PROBLEM TO SOLVE:
Could you reproduce the listing below, substituting "Schedule" for "Calendar" and leaving everything else unchanged?

——————

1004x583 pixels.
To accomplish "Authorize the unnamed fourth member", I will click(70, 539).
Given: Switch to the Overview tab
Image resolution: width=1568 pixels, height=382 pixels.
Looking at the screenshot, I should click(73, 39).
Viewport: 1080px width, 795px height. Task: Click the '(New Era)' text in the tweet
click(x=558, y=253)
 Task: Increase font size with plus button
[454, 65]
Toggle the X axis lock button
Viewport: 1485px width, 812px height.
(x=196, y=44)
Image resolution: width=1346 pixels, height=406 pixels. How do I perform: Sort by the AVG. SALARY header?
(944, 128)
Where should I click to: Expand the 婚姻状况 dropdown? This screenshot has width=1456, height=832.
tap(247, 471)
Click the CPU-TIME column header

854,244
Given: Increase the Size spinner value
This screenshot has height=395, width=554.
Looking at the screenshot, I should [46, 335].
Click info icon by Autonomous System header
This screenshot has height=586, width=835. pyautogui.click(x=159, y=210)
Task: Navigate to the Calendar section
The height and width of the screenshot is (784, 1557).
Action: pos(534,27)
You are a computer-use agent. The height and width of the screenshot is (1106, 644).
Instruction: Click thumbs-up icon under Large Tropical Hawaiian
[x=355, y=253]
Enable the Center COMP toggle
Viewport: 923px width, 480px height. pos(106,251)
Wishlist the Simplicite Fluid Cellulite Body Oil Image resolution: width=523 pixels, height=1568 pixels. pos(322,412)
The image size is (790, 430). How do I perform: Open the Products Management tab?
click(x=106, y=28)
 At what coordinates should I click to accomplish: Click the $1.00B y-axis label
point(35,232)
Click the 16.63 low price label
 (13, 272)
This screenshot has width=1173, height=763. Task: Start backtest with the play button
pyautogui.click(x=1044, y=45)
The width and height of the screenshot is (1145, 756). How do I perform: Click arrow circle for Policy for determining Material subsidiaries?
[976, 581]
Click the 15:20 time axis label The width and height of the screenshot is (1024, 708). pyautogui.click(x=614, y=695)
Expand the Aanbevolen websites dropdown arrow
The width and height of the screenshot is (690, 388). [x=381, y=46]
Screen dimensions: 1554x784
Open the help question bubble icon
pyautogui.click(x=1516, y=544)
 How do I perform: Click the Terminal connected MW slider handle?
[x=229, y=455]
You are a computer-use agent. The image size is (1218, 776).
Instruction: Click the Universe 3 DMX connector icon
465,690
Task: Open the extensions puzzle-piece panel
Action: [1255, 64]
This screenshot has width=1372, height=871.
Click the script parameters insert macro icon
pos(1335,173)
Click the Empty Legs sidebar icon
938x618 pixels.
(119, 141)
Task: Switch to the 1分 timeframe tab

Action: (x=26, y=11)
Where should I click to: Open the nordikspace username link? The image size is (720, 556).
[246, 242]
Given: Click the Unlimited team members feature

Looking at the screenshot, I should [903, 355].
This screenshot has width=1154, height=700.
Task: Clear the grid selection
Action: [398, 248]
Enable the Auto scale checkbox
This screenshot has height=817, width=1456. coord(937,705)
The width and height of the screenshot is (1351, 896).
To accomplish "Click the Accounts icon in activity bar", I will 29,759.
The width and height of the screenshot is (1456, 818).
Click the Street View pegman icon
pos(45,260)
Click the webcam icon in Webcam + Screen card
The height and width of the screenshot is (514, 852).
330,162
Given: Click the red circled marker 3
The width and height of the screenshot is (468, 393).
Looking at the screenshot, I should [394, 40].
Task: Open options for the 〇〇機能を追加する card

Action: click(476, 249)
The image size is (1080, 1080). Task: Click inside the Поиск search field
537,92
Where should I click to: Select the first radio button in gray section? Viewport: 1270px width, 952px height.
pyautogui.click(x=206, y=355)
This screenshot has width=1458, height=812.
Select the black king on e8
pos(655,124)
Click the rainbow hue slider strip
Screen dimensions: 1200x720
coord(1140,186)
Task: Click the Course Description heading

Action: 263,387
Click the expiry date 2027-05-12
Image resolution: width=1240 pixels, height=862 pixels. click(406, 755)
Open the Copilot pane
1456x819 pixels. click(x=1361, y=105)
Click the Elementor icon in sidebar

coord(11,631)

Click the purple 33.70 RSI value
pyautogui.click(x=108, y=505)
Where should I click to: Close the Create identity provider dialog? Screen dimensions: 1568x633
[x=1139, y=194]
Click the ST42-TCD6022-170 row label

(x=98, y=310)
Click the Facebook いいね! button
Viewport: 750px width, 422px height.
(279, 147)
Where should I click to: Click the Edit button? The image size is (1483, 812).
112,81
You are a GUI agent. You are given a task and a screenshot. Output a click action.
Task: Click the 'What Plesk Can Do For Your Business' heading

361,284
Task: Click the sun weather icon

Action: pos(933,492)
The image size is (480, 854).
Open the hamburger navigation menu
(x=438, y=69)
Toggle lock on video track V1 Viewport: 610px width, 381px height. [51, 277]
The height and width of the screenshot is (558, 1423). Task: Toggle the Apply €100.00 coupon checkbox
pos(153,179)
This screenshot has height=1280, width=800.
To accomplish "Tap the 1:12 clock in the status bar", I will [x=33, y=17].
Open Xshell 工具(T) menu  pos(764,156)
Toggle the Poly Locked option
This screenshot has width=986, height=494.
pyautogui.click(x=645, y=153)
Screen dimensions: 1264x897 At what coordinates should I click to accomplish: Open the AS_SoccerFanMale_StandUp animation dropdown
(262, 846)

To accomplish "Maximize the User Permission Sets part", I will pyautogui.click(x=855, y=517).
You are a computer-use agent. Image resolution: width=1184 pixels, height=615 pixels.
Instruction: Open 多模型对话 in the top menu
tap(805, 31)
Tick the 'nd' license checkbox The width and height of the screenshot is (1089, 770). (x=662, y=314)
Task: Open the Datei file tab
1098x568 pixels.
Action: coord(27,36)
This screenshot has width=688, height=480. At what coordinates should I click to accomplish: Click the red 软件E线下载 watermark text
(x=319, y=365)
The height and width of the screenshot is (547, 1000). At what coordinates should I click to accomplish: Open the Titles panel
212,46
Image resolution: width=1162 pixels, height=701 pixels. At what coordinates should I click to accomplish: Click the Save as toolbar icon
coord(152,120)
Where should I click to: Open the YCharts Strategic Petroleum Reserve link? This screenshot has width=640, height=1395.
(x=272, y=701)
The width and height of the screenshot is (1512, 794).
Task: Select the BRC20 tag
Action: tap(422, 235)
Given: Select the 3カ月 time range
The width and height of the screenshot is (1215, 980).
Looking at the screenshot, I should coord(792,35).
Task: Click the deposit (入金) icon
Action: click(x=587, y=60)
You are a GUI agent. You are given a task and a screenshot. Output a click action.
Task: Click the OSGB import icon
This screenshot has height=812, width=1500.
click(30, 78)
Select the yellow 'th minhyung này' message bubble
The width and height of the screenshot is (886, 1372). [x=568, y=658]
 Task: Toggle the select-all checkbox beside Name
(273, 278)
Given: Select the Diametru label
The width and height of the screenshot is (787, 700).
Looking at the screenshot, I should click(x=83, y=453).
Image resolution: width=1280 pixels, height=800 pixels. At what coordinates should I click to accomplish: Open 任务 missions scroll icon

——————

EXERCISE RESULT:
1004x583 pixels.
To accomplish "Authorize the unnamed fourth member", I will click(70, 539).
Given: Switch to the Overview tab
Image resolution: width=1568 pixels, height=382 pixels.
Looking at the screenshot, I should click(73, 39).
Viewport: 1080px width, 795px height. Task: Click the '(New Era)' text in the tweet
click(x=558, y=253)
 Task: Increase font size with plus button
[454, 65]
Toggle the X axis lock button
Viewport: 1485px width, 812px height.
(x=196, y=44)
Image resolution: width=1346 pixels, height=406 pixels. How do I perform: Sort by the AVG. SALARY header?
(944, 128)
Where should I click to: Expand the 婚姻状况 dropdown? This screenshot has width=1456, height=832.
tap(247, 471)
Click the CPU-TIME column header

854,244
Given: Increase the Size spinner value
This screenshot has height=395, width=554.
Looking at the screenshot, I should [46, 335].
Click info icon by Autonomous System header
This screenshot has height=586, width=835. pyautogui.click(x=159, y=210)
Task: Navigate to the Schedule section
The height and width of the screenshot is (784, 1557).
Action: pos(534,27)
You are a computer-use agent. The height and width of the screenshot is (1106, 644).
Instruction: Click thumbs-up icon under Large Tropical Hawaiian
[x=355, y=253]
Enable the Center COMP toggle
Viewport: 923px width, 480px height. pos(106,251)
Wishlist the Simplicite Fluid Cellulite Body Oil Image resolution: width=523 pixels, height=1568 pixels. pos(322,412)
The image size is (790, 430). How do I perform: Open the Products Management tab?
click(x=106, y=28)
 At what coordinates should I click to accomplish: Click the $1.00B y-axis label
point(35,232)
Click the 16.63 low price label
 (13, 272)
This screenshot has width=1173, height=763. Task: Start backtest with the play button
pyautogui.click(x=1044, y=45)
The width and height of the screenshot is (1145, 756). How do I perform: Click arrow circle for Policy for determining Material subsidiaries?
[976, 581]
Click the 15:20 time axis label The width and height of the screenshot is (1024, 708). pyautogui.click(x=614, y=695)
Expand the Aanbevolen websites dropdown arrow
The width and height of the screenshot is (690, 388). [x=381, y=46]
Screen dimensions: 1554x784
Open the help question bubble icon
pyautogui.click(x=1516, y=544)
 How do I perform: Click the Terminal connected MW slider handle?
[x=229, y=455]
You are a computer-use agent. The image size is (1218, 776).
Instruction: Click the Universe 3 DMX connector icon
465,690
Task: Open the extensions puzzle-piece panel
Action: [1255, 64]
This screenshot has width=1372, height=871.
Click the script parameters insert macro icon
pos(1335,173)
Click the Empty Legs sidebar icon
938x618 pixels.
(119, 141)
Task: Switch to the 1分 timeframe tab

Action: (x=26, y=11)
Where should I click to: Open the nordikspace username link? The image size is (720, 556).
[246, 242]
Given: Click the Unlimited team members feature

Looking at the screenshot, I should [903, 355].
This screenshot has width=1154, height=700.
Task: Clear the grid selection
Action: [398, 248]
Enable the Auto scale checkbox
This screenshot has height=817, width=1456. coord(937,705)
The width and height of the screenshot is (1351, 896).
To accomplish "Click the Accounts icon in activity bar", I will 29,759.
The width and height of the screenshot is (1456, 818).
Click the Street View pegman icon
pos(45,260)
Click the webcam icon in Webcam + Screen card
The height and width of the screenshot is (514, 852).
330,162
Given: Click the red circled marker 3
The width and height of the screenshot is (468, 393).
Looking at the screenshot, I should [394, 40].
Task: Open options for the 〇〇機能を追加する card

Action: click(476, 249)
The image size is (1080, 1080). Task: Click inside the Поиск search field
537,92
Where should I click to: Select the first radio button in gray section? Viewport: 1270px width, 952px height.
pyautogui.click(x=206, y=355)
This screenshot has width=1458, height=812.
Select the black king on e8
pos(655,124)
Click the rainbow hue slider strip
Screen dimensions: 1200x720
coord(1140,186)
Task: Click the Course Description heading

Action: 263,387
Click the expiry date 2027-05-12
Image resolution: width=1240 pixels, height=862 pixels. click(406, 755)
Open the Copilot pane
1456x819 pixels. click(x=1361, y=105)
Click the Elementor icon in sidebar

coord(11,631)

Click the purple 33.70 RSI value
pyautogui.click(x=108, y=505)
Where should I click to: Close the Create identity provider dialog? Screen dimensions: 1568x633
[x=1139, y=194]
Click the ST42-TCD6022-170 row label

(x=98, y=310)
Click the Facebook いいね! button
Viewport: 750px width, 422px height.
(279, 147)
Where should I click to: Click the Edit button? The image size is (1483, 812).
112,81
You are a GUI agent. You are given a task and a screenshot. Output a click action.
Task: Click the 'What Plesk Can Do For Your Business' heading

361,284
Task: Click the sun weather icon

Action: pos(933,492)
The image size is (480, 854).
Open the hamburger navigation menu
(x=438, y=69)
Toggle lock on video track V1 Viewport: 610px width, 381px height. [51, 277]
The height and width of the screenshot is (558, 1423). Task: Toggle the Apply €100.00 coupon checkbox
pos(153,179)
This screenshot has height=1280, width=800.
To accomplish "Tap the 1:12 clock in the status bar", I will [x=33, y=17].
Open Xshell 工具(T) menu  pos(764,156)
Toggle the Poly Locked option
This screenshot has width=986, height=494.
pyautogui.click(x=645, y=153)
Screen dimensions: 1264x897 At what coordinates should I click to accomplish: Open the AS_SoccerFanMale_StandUp animation dropdown
(262, 846)

To accomplish "Maximize the User Permission Sets part", I will pyautogui.click(x=855, y=517).
You are a computer-use agent. Image resolution: width=1184 pixels, height=615 pixels.
Instruction: Open 多模型对话 in the top menu
tap(805, 31)
Tick the 'nd' license checkbox The width and height of the screenshot is (1089, 770). (x=662, y=314)
Task: Open the Datei file tab
1098x568 pixels.
Action: coord(27,36)
This screenshot has width=688, height=480. At what coordinates should I click to accomplish: Click the red 软件E线下载 watermark text
(x=319, y=365)
The height and width of the screenshot is (547, 1000). At what coordinates should I click to accomplish: Open the Titles panel
212,46
Image resolution: width=1162 pixels, height=701 pixels. At what coordinates should I click to accomplish: Click the Save as toolbar icon
coord(152,120)
Where should I click to: Open the YCharts Strategic Petroleum Reserve link? This screenshot has width=640, height=1395.
(x=272, y=701)
The width and height of the screenshot is (1512, 794).
Task: Select the BRC20 tag
Action: tap(422, 235)
Given: Select the 3カ月 time range
The width and height of the screenshot is (1215, 980).
Looking at the screenshot, I should coord(792,35).
Task: Click the deposit (入金) icon
Action: click(x=587, y=60)
You are a GUI agent. You are given a task and a screenshot. Output a click action.
Task: Click the OSGB import icon
This screenshot has height=812, width=1500.
click(30, 78)
Select the yellow 'th minhyung này' message bubble
The width and height of the screenshot is (886, 1372). [x=568, y=658]
 Task: Toggle the select-all checkbox beside Name
(273, 278)
Given: Select the Diametru label
The width and height of the screenshot is (787, 700).
Looking at the screenshot, I should click(x=83, y=453).
Image resolution: width=1280 pixels, height=800 pixels. At what coordinates should I click to accomplish: Open 任务 missions scroll icon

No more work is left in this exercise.